ACTIVITY:
Copy every line of the listing that holds the string "left".
--------
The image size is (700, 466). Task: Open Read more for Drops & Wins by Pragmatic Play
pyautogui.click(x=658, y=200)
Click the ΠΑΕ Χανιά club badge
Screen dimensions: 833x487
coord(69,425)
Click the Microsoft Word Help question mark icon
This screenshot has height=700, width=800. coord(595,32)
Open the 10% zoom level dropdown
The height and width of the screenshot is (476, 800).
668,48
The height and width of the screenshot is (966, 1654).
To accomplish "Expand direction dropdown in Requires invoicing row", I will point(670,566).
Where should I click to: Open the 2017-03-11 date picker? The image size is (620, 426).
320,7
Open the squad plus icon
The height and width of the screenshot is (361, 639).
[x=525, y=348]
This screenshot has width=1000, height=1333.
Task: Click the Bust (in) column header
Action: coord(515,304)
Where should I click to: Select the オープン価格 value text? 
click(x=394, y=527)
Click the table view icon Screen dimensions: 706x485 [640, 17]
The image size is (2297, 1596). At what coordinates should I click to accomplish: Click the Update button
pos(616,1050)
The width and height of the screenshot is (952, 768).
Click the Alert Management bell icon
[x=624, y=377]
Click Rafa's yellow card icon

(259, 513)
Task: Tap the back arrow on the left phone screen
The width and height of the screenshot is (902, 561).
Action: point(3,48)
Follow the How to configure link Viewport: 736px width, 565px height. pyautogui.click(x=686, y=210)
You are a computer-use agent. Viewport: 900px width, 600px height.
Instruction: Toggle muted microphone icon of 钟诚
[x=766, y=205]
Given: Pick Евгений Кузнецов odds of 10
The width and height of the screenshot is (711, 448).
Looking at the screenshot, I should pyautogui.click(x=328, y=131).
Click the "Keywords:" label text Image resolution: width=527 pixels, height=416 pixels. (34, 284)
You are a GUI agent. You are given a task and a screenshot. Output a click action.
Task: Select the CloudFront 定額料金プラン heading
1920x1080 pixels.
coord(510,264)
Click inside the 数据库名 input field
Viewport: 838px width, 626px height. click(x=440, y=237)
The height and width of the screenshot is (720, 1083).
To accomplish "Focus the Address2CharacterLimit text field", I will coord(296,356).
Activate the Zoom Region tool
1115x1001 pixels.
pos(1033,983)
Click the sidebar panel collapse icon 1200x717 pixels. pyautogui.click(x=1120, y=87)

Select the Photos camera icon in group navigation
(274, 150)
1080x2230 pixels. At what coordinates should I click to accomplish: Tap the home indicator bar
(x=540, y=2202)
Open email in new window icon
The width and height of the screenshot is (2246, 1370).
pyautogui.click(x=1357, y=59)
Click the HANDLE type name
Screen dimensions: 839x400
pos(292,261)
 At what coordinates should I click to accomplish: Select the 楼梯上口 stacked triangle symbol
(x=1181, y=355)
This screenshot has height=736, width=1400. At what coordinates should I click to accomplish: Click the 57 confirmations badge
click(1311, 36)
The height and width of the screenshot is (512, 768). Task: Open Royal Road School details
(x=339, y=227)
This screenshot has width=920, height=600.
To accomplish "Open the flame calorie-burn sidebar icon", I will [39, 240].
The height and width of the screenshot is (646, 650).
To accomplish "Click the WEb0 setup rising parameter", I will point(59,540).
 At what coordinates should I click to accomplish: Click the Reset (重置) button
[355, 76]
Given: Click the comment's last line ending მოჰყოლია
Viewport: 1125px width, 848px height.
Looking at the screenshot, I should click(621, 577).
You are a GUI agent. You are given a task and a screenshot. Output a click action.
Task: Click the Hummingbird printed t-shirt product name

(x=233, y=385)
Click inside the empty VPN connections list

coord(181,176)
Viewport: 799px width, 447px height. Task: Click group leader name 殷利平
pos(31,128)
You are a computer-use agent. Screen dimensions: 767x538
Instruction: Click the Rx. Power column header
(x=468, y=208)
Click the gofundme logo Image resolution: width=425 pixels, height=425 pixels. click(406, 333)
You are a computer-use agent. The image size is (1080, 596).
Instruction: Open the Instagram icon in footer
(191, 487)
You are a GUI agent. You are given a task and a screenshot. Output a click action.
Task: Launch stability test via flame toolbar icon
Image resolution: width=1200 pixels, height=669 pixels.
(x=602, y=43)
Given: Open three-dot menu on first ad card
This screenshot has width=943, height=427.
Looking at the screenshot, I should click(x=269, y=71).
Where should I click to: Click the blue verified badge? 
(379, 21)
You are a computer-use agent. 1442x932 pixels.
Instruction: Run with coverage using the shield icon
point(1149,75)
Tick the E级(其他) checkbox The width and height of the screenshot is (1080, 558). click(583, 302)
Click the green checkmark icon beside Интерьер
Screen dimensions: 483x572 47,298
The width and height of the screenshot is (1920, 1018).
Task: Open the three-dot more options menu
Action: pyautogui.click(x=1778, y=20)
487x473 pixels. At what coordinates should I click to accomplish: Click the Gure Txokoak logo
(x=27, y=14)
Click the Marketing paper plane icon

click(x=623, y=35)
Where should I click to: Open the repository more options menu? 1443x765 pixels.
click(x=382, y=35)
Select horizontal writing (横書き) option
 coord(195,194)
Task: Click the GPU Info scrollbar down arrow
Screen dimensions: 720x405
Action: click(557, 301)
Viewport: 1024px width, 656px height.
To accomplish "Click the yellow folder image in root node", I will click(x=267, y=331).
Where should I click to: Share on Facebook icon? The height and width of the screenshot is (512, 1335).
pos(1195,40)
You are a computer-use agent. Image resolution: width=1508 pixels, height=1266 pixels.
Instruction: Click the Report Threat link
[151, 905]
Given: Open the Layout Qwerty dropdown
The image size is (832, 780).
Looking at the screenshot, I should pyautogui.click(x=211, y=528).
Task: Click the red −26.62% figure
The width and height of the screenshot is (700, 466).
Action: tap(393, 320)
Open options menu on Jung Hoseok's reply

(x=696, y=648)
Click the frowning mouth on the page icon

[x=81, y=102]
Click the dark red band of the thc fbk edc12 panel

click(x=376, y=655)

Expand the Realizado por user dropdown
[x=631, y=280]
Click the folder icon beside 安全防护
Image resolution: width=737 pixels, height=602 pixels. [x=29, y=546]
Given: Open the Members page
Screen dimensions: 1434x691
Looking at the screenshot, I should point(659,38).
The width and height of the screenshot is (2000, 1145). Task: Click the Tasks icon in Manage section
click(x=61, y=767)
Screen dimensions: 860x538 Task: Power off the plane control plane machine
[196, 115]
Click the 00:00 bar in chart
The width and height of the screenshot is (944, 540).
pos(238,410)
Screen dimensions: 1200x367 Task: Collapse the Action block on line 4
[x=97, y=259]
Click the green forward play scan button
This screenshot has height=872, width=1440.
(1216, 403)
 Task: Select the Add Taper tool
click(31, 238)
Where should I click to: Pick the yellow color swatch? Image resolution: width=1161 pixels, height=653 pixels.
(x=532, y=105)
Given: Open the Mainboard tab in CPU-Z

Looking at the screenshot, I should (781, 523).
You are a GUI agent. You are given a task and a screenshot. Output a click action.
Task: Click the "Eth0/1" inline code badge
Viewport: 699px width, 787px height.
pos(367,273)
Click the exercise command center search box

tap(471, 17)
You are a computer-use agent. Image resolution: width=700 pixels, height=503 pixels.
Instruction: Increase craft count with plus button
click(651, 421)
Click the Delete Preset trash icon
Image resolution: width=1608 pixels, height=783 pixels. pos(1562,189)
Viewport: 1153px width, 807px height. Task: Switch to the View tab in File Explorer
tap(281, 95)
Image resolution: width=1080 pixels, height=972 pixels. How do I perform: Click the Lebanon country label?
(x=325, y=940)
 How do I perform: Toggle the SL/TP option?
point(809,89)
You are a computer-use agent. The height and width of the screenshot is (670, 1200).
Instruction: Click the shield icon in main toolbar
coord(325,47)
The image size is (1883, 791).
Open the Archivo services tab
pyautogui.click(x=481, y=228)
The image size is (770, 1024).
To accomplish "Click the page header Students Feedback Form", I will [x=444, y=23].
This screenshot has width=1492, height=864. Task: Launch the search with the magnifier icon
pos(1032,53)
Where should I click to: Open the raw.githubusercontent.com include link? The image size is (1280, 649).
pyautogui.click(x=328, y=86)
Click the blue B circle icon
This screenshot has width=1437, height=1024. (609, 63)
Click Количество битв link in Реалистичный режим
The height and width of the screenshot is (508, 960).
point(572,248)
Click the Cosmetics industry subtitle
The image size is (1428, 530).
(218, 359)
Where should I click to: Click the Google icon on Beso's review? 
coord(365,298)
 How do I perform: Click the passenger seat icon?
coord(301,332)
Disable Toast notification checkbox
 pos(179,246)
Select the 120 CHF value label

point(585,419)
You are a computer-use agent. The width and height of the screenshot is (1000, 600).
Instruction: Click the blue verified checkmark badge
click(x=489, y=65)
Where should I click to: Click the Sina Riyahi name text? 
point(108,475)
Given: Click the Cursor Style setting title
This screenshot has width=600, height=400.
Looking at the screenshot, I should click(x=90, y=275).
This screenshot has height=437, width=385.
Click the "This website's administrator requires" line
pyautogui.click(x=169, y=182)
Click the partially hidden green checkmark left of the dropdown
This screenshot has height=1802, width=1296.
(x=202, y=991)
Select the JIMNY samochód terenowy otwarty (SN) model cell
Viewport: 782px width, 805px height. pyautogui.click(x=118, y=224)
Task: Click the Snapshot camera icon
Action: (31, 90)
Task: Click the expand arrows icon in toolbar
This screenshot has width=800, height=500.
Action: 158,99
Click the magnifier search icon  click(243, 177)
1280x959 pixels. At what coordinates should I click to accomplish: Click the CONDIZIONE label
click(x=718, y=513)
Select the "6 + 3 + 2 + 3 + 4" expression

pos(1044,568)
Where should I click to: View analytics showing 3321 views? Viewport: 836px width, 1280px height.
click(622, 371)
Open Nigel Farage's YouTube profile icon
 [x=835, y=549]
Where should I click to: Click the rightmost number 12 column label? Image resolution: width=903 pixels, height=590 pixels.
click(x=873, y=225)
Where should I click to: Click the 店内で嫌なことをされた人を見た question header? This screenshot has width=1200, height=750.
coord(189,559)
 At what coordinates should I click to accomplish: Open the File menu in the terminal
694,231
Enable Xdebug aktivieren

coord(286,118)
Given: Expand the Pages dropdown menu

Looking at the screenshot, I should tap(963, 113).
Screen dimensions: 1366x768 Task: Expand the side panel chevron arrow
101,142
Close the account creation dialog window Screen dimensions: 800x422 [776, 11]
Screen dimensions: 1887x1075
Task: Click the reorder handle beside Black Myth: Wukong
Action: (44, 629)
--------
EXERCISE SOLUTION:
Task: Tap the back arrow on the left phone screen
Click the partially hidden green checkmark left of the dropdown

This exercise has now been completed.